Tuesday, July 11, 2006

Monday 10th July 2006 - Weather: humid and overcast

Today I realised what the most important tool is to the humble allotmenteer... the thumb nail! As I was snipping of peas, then beans, then dead heading some cosmos and squiding a slug, I smiled and decided I had better start taking better care of this tool! It does come in awfully handy!

A bit of a late start today as I wasn't sure if the motor was going in for it's MOT, but I got up there by 10am. Jack was already hard at work stripping out his peas, which was to be my first job. The last of the Kelvedon Wonder needed getting out. I sowed some spring onions where they had been, and this has now filled the bed that the peas were taking up, so I have a third over to pak choi, and third to turnips 'Snowball' and a third to spring onions 'White Lisbon (winter hardy). Glad to report that the pak choi and turnips are up already. Could really go a drop of rain to get things moving!

Mananged to fill my trug once again with peas and french beans, and a few runner beans to! Again, a drop of rain would really do the trick and get all of those baby runners nice and long.

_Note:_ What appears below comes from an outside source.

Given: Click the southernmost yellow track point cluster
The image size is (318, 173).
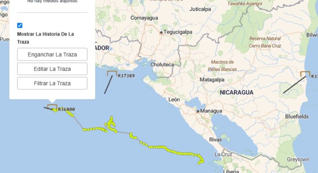Looking at the screenshot, I should [201, 160].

Thrilled with the sweetcorn plantation this year. Last year was a total failure, so this year the kids sowed the corn seeds for me, and now there is a lovely strong bed of corn plants. Already they are standing 3 foot tall, and there's no sign of any flowers yet, so fingers crossed we could be harvest 3 or 4 cobs from each plant!







We visited the plot with the kids on Saturday for an hour and they had picked a lot of the fruit for me, but there was still masses to pick. It has been a great year for the humble currant and I am going to look for some different recipes to use them. Last year I made redcurrant gin, which was delicious, but maybe not the best way to use the fruit. Some will inevitably end up in jelly or jam, but I really would like to try something else. Will have to investigate!

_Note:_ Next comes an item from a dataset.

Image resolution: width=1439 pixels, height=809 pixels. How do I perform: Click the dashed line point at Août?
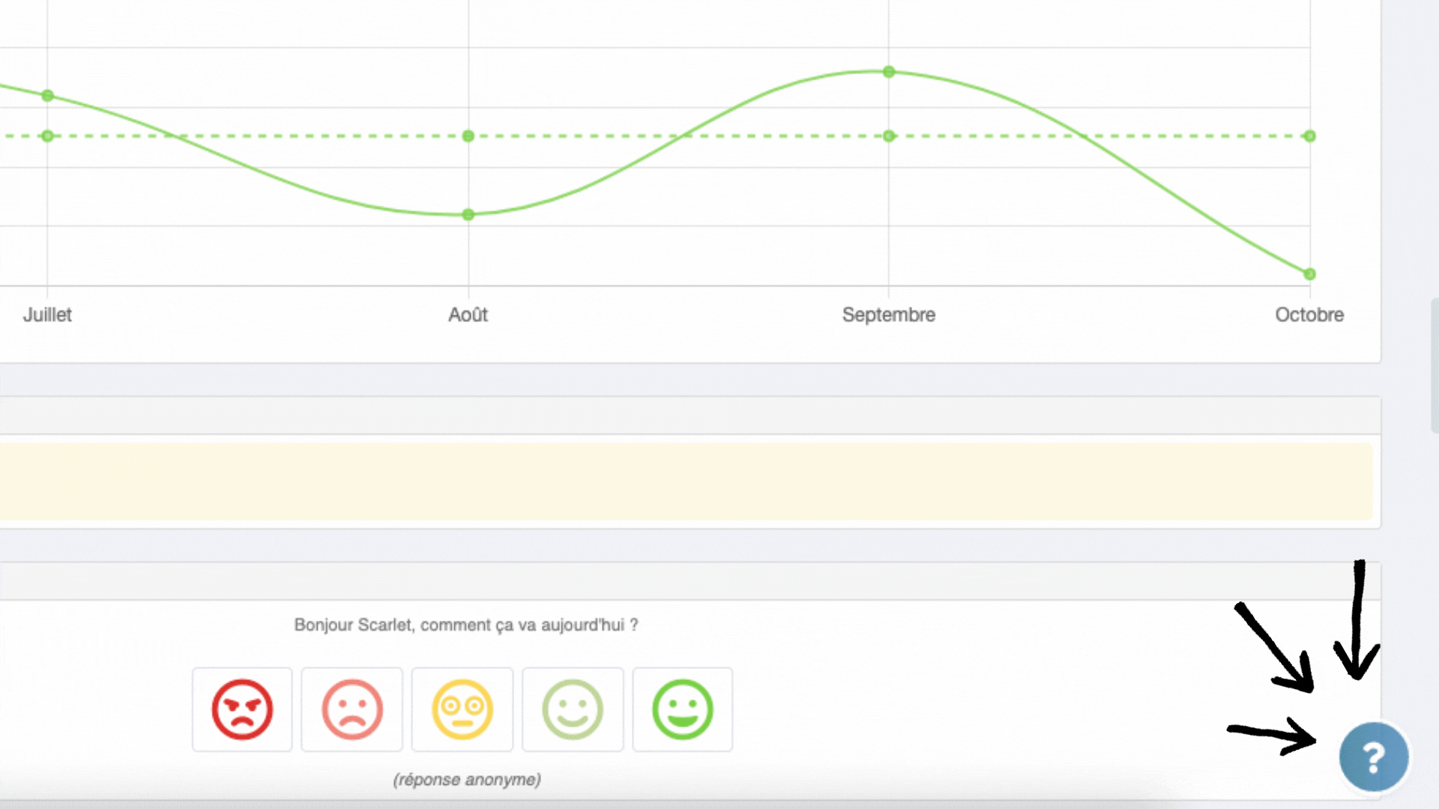(468, 136)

Dug up my kestrel tats as really they should have been earlies, but we have had so many volunteers and the row of Nadine, that I really haven't needed any, and I didn't need these, but what I did need was the room as I had a tray of Leeks 'Autumn Giant' that I wanted to get planted. I have grown a lot more leeks this year as we had a real allium shortage last year thanks to the white rot wiping out my main crop onions. Anyhow, I don't know if this Kestrel bed was particularly stoney, but just take a look at my comedy spud!

The courgettes and pumpkins are finally coming on and I picked the first round courgette. Rain please, same story, a drop of rain and we will have a major glut on our hands! Not that I am complaining as I can't wait to bake the delicious courgette bread again. Of course, hardly any of my squashes have labels...again...as the permanent pen I used turned out not to be permanent enough! Next year I will get me one of those glass pencils to do my labels.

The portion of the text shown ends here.